Thoughts on Joy: Moadim l’Simcha

The first two holy days of Passover came to an end last night and with the holy days, so went my children. As we made Havdalah, Josh left for the airport to return to Israel and his IDF unit. Noah returned to Maryland, Ben to college finals, and soon Sarah and Sagi will return to Israel as well. Moadim l’simcha, we say, may these middle days of Passover be filled with joy. Forgive me if my joy feels a bit diminished.
And I really mean: Forgive me. I have so many reasons to be filled with an abundance of joy. Like Elijah’s cup at the seder, the joy should be flowing over the top of the cup.
All four of my children became “all five of my children” this year as we added Sagi, a son by marriage to our ranks. On the Sunday before Passover, our daughter Sarah and Sagi stood under the chuppah with Rabbi Craig Scheff officiating. For anyone who might have been second guessing attendance at a simcha on the last really great cleaning/preparation day before Pesach, Rabbi Scheff told us that celebrating the wedding was exactly the kind of Passover preparation we should be doing. The ruach of the wedding was an experience of simcha that no one in our families will ever forget, pouring joy into my cup.

Chuppah

My own preparations for Pesach were put into perspective with absolute clarity. I could not have angst and agita because there was simply no time. On Monday we were serving bagels to thirty out of town guests. On Friday, we were sitting down to our family seder. The lived-understanding that my best was good enough and that the seder is meant to be completely a time of rejoicing freed me from years of self-imposed rigor.

Passover Pantry Table set for seder

I have taught for years that we don’t need to be tortured in our Passover preparations. This year I walked my talk.
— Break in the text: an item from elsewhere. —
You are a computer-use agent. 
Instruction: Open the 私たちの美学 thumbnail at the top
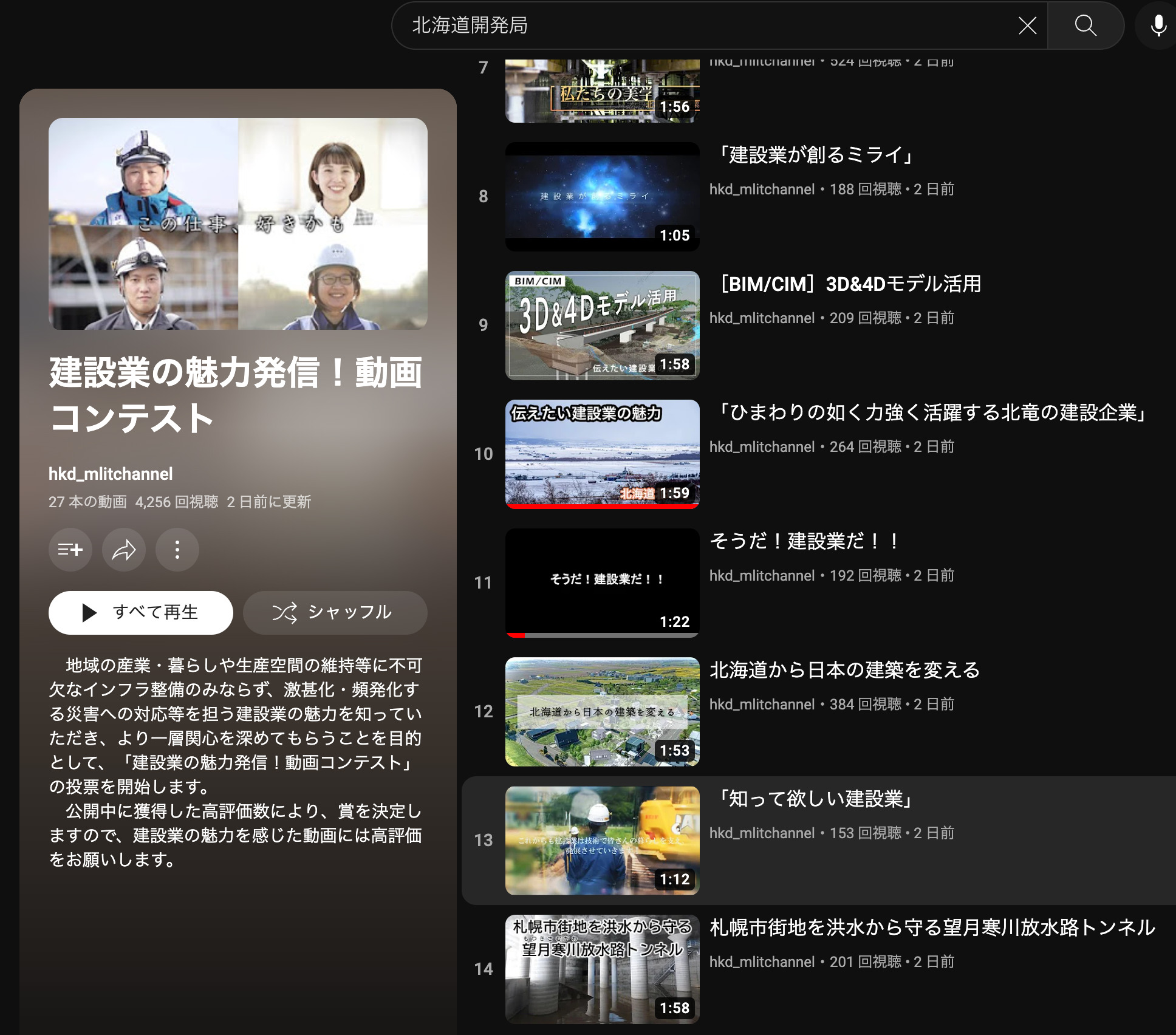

The sense of freedom of the seder was another level of simcha poured into my cup.
It was a blessing to celebrate the first two days of Passover with such an abundance of old and new family, a blessing that I don’t take for granted.

Drill and Fainshtains

Two wonderful seders, sunny days, lunches of matza lasagna with friends, long walks with my new machatenasta (Yiddish for mother of my son-in-law) enhanced the beauty of the chag. The sense of quiet contentment is another kind of simcha to add to my cup.
Still, as the holy day ended last night and the middle days of Pesach began, I felt the diminishment of my joy as one by one, the Drill children and members of the Fainshtain family started peeling away, leaving us with great memories and (forgive me) matzah crumbs. But here is where Jewish ritual came to the rescue, reminding me that given a choice between feelings of loss and feelings of gratitude, I can choose gratitude.
Last night we counted the second day of the Omer. As we continue on the calendar arc from Passover to Shavuot, from redemption to revelation, we count up, not down. Each day toward the holiday of Shavuot reminds us that we choose to make every day one of meaning, to make every day count. I can let go of the lessons learned about simcha or I can hold fast to joy by being grateful. Forgive me If I choose joy!